Only handwound watches this week


----------



## SharkBike (Apr 15, 2005)

This, and only this, since it arrived on Tuesday...

*Bulova Accutron Snorkel on Toshi black leather*










...it's rare that I wear the same watch two days in a row, so it must be quite special to still be on my wrist.


----------



## pauluspaolo (Feb 24, 2003)

Seiko 007 for me - has been all week in fact.

Have a good weekend all


----------



## Silver Hawk (Dec 2, 2003)

SharkBike said:


> This, and only this, since it arrived on Tuesday...
> 
> *Bulova Accutron Snorkel on Toshi black leather*
> 
> ...


Very smart with that cuff Rich! :thumbsup:


----------



## tranber70 (Mar 24, 2007)

This one make me jealous... :cry2:

Bertrand



SharkBike said:


> This, and only this, since it arrived on Tuesday...
> 
> *Bulova Accutron Snorkel on Toshi black leather*
> 
> ...


----------



## SharkBike (Apr 15, 2005)

Silver Hawk said:


> Very smart with that cuff Rich! :thumbsup:


When I got to work I realized I hadn't taken any pics of the watch yet...so it was spur of the moment. 

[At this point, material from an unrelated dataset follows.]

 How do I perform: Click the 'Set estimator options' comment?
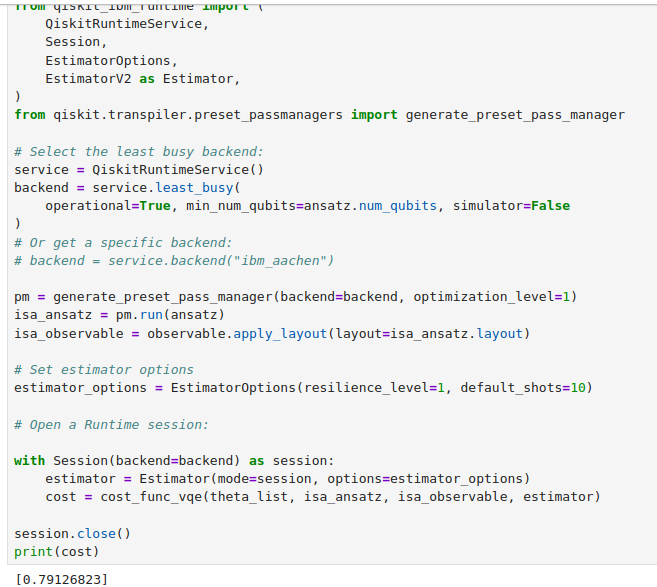click(104, 369)
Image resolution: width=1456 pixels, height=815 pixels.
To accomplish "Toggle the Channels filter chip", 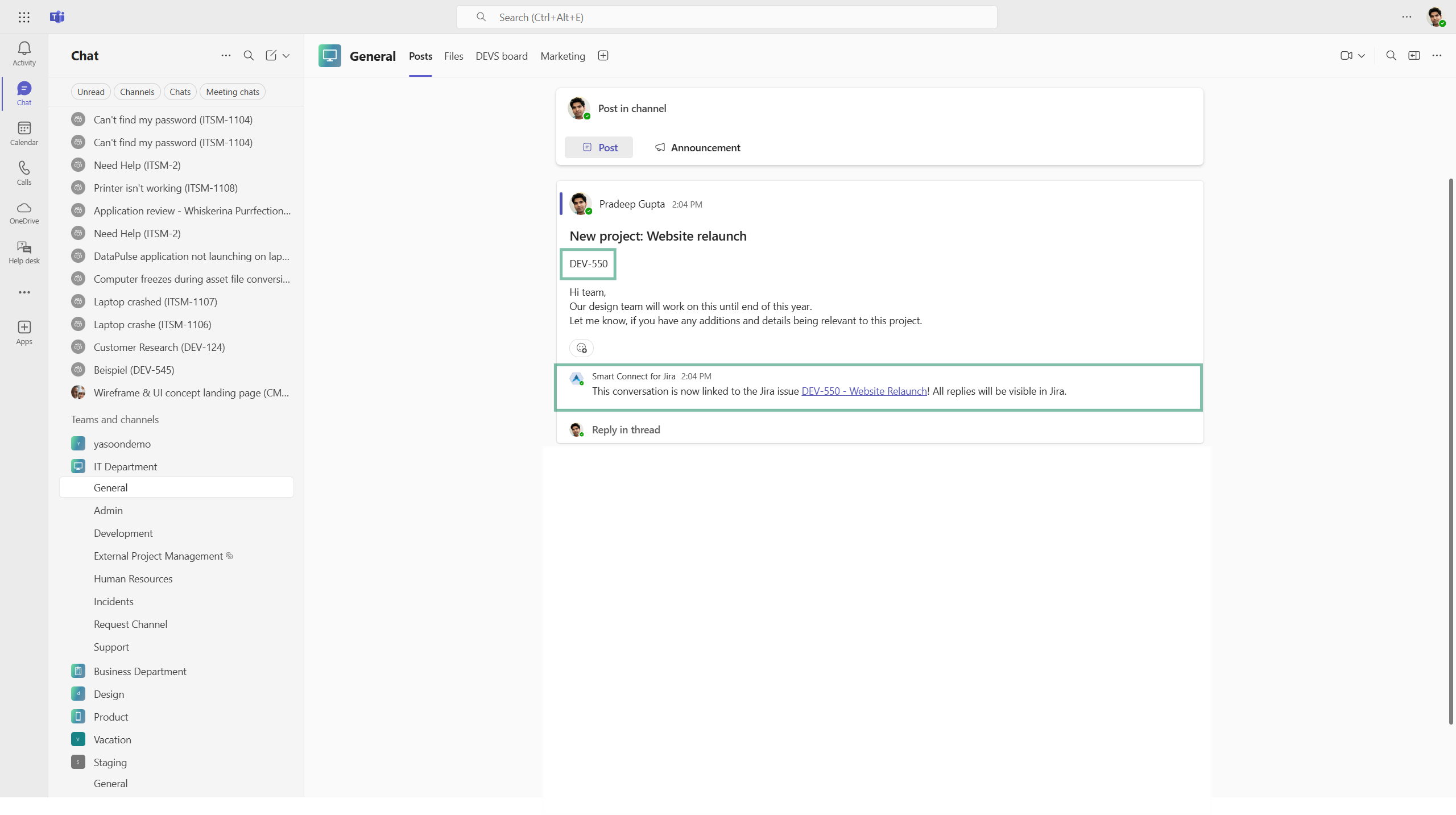I will point(136,92).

It's rare that I wear a shirt with cuffs, but it's a bit chilly in Florida today. h34r:



tranber70 said:


> This one make me jealous... :cry2:
> 
> Bertrand


Know the feeling...but I've learned sometimes it can payoff to be vocal about your jealousy. :yes:


----------



## dombox40 (Oct 20, 2008)

Got this on today Longines with F300 movement


----------



## BondandBigM (Apr 4, 2007)

Friday afternoon and the wheels off the wagon already, I have fell back into old habits, LV, a pack of Marlboro and Smirnoff :lol: :lol:


----------



## Guest (Jan 23, 2009)

mattbeef said:


> thunderbolt said:
> 
> 
> > Still wearing this.
> ...


 :lol:


----------



## Griff (Feb 23, 2003)

> Friday afternoon and the wheels off the wagon already, I have fell back into old habits, LV, a pack of Marlboro and Smirnoff


Presumably it's coloured with Red Bull


----------



## BondandBigM (Apr 4, 2007)

Griff said:


> > Friday afternoon and the wheels off the wagon already, I have fell back into old habits, LV, a pack of Marlboro and Smirnoff
> 
> 
> Presumably it's coloured with Red Bull


That's what a four day week does for you

:lol: :lol: :lol:


----------



## Guest (Jan 23, 2009)

14 today


----------



## hippo (Jun 27, 2006)

Timetraveller said:


> 14 today










:happybday:














:lol:


----------



## Silver Hawk (Dec 2, 2003)

dombox40 said:


> Got this on today Longines with F300 movement


Ooooh...that's nice Ken! :thumbsup:

I just love these Longines with the raised hour markers where the minute hand passes _underneath_ them. B)


----------



## James (Jul 17, 2006)

Its what arrived that I like more than jewelery 

A 5 day clock. Biggest honkin crown i've seen, as in the bezel its self


----------



## RussellB (Dec 22, 2008)

With my newly arrived Pin from Mr Alpha, I can finally wear this!!


----------



## dombox40 (Oct 20, 2008)

Silver Hawk said:


> dombox40 said:
> 
> 
> > Got this on today Longines with F300 movement
> ...


Cheers Paul but they do make your wrist ache after a while.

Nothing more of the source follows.